The freedom of forgiveness

Forgive us our trespasses as we forgive those who trespass against us.... (Matthew 6:12).

I sometimes think that carrying a grudge can be likened to a very long hike with a pebble in one's boot.

The stone may actually be quite small (or not), and getting rid of it could seem a time-consuming nuisance in the moment. First I may wish to locate a suitable rock upon which to sit. Then it behooves me to extricate myself from my backpack. Removal of the footwear may take some effort, so all things considered I might be inclined to leave well enough alone, thinking I could just get used to this little stone in my boot; after all, it doesn't hurt that much.

So I trudge along for another few miles, hoping the pebble will rearrange itself, and I become accustomed to the discomfort - well, sort of. As I plod the rocky trail, I may find myself feeling a bit crabby, while the stone seems to grow larger and more abrasive with each step. Now I have the perfect opportunity to feel a little bit sorry for myself, while adding one more thing to my list of complaints. Soon, the pain I have chosen to endure becomes unbearable, and I'm quite inclined to treat people around me with the malice of my own unwillingness to have taken the time and trouble to remove the source of my discontent.

Left to fester, unforgiveness promises to escalate into chronic bitterness - sharper than a pebble, heavier than a boulder, the sores from which become more like gangrene of the heart that by now requires the surgical hand of the Great Physician for its transplanting.

Do I bear resentment toward someone who has done me wrong? Regardless of the cause, it's up to me to do the forgiveness work. I do it for me, not for the one(s) who have harmed me, remembering always that I shall be forgiven only as I forgive.

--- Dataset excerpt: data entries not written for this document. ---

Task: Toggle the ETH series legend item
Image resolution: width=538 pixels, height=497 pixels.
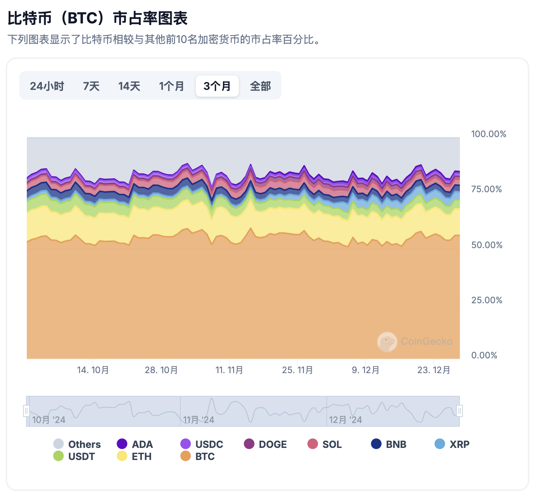Action: click(135, 456)
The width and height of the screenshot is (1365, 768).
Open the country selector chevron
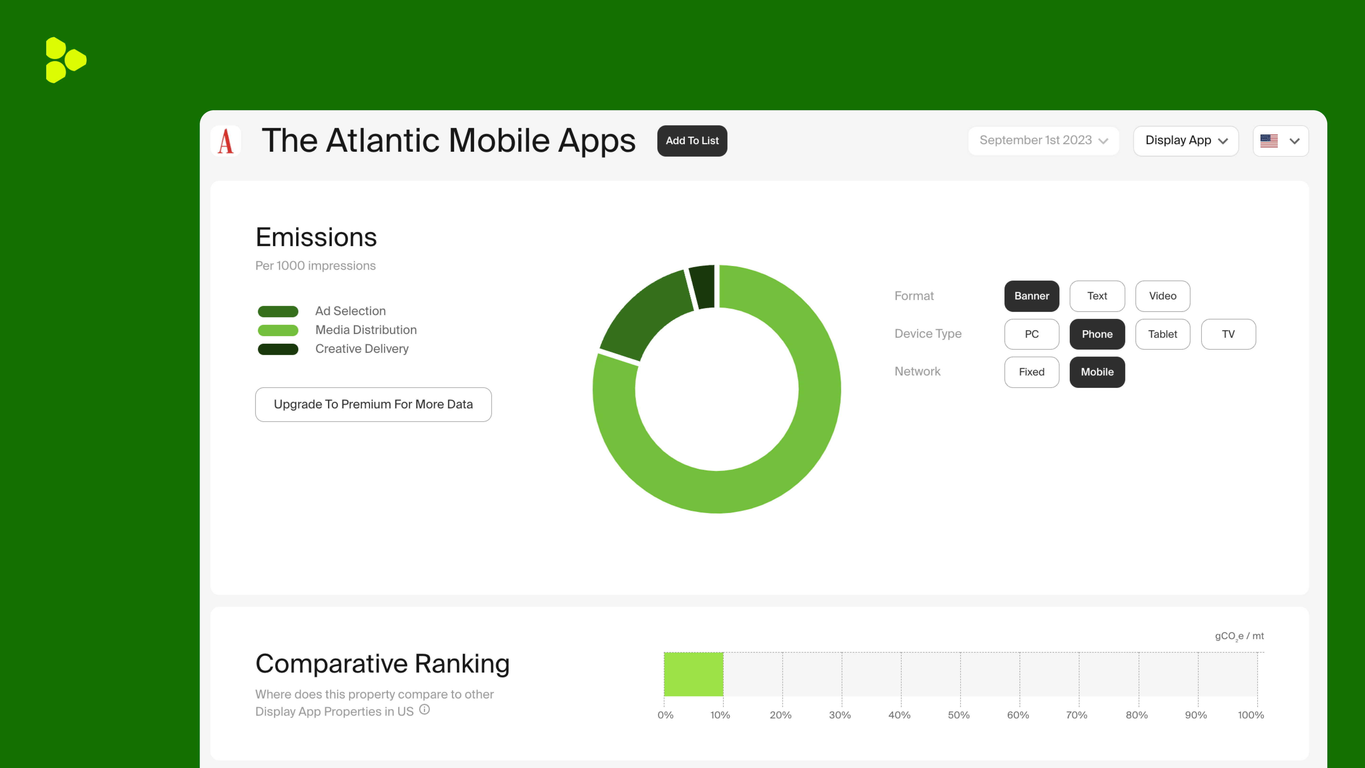click(1295, 141)
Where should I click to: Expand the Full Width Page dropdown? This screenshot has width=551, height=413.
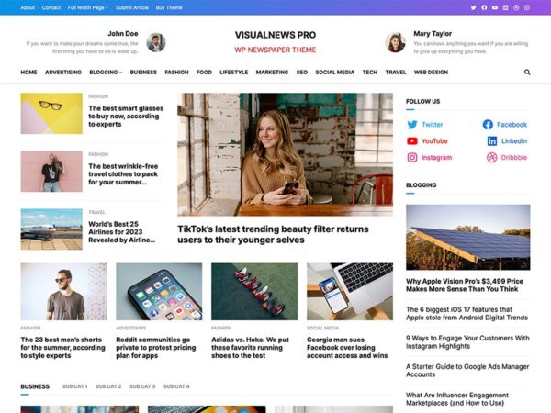(x=88, y=7)
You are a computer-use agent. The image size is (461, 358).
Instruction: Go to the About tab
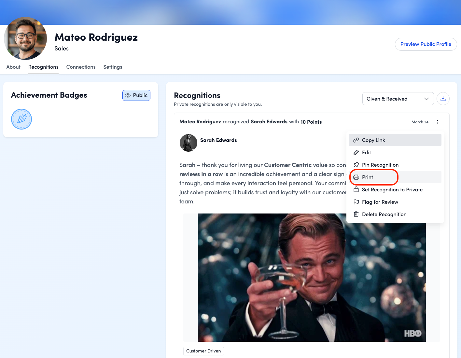13,67
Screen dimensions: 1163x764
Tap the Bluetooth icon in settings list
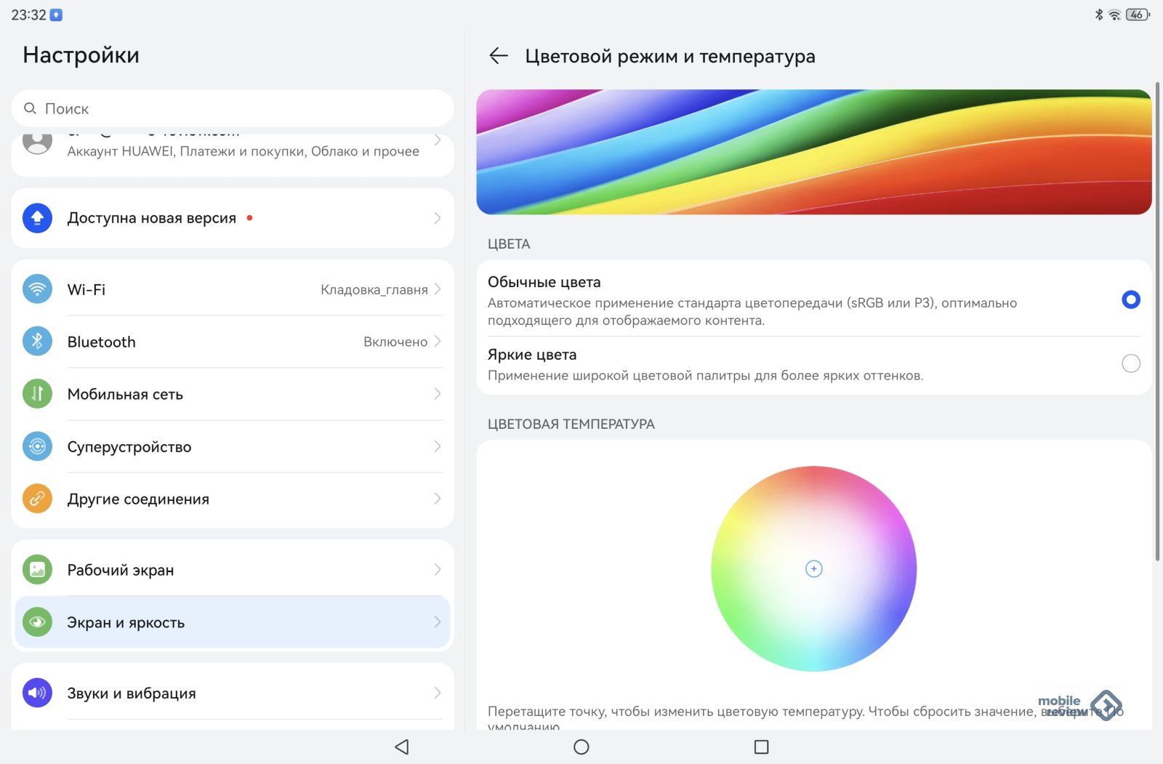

Perhaps the thorn of ill treatment was more like a razor-edged sword that pierced my heart, scathing me deeply. "...As we forgive those..." offers me the only real freedom from the pain of a broken past at the hands of others, or from the grudges I might accumulate as I journey along. I have harbored resentments and I have forgiven. I have truthfully known no sweeter freedom than that of a forgiving heart.

How much more pain will it take before I become willing to forgive?

Dear God, please grant me the willingness to forgive all those who have harmed me, no matter how deeply wounding their trespass. Amen.